Bir yorum daha gözüme çarptı. o da şahaneydi...
Semih ancak, jübilesinde ilk onbirde forma şansı bulur!
Bunlar da Aragones’e yönelik eleştiri oklarıydı.
* * *
G.SARAY’da ise, işler buz kesti. Sivas’ın karı, Ümit Karan’ın kırmızı kartı ve kaptırılan 3 puan G.Saray’ı fena hırpaladı.
G.Saray, Ümit Karan konusunda kural hatası yapıldığını ileri sürüyor. Derin bir yoruma girmek istemiyorum. Diyeceğim şu ki...
Atı alan Üsküdar’ı geçti!
Kadıköy’deki müthiş geceye gelince... Sohbetler ve söylenenler hep aynı noktada birleşiyordu. Yüksek tempo, sonsuz bir coşku ve kalite...

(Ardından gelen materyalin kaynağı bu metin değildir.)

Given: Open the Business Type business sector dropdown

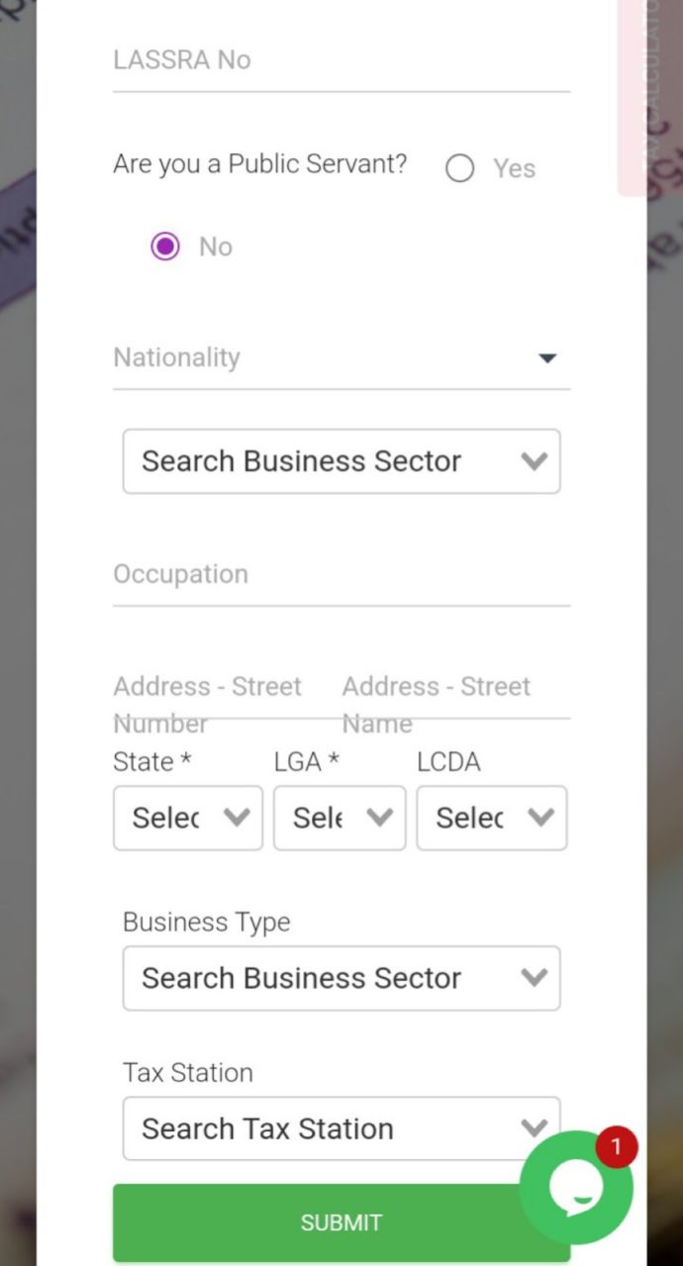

Benim düşüncelerim de aynı doğrultudaydı. Hatta, biraz daha abartacağım...
Golsüz biten hiçbir maçtan bu kadar keyif almadım. Ve bu denli heyecan duymadım.
Bana göre, iki adam maçın sonucunu etkiledi. Biri Gökhan Ünal, diğeri kaleci Volkan Demirel.
Gökhan golleri kaçırdıkca, sevgili dostum ve Trabzonspor’un eski ünlü futbolcularından İskender Günen’in bir sohbette yaptığı espri aklıma geldi. Demişti ki...
Korkut abi, Gökhan ile Umut’u size verelim, Bobo’yu Trabzonspor’a verin!
Her neyse, belki de bu maçın tadı ile uzun süre idare edeceğiz. Her hafta benzeri ve kaliteli bir oyun izleme lüksünü henüz bulamadık.
Yine de benim aklım 26. haftada. Merakla bekliyorum...
Süper Lig’in coğrafyasında ne değişecek!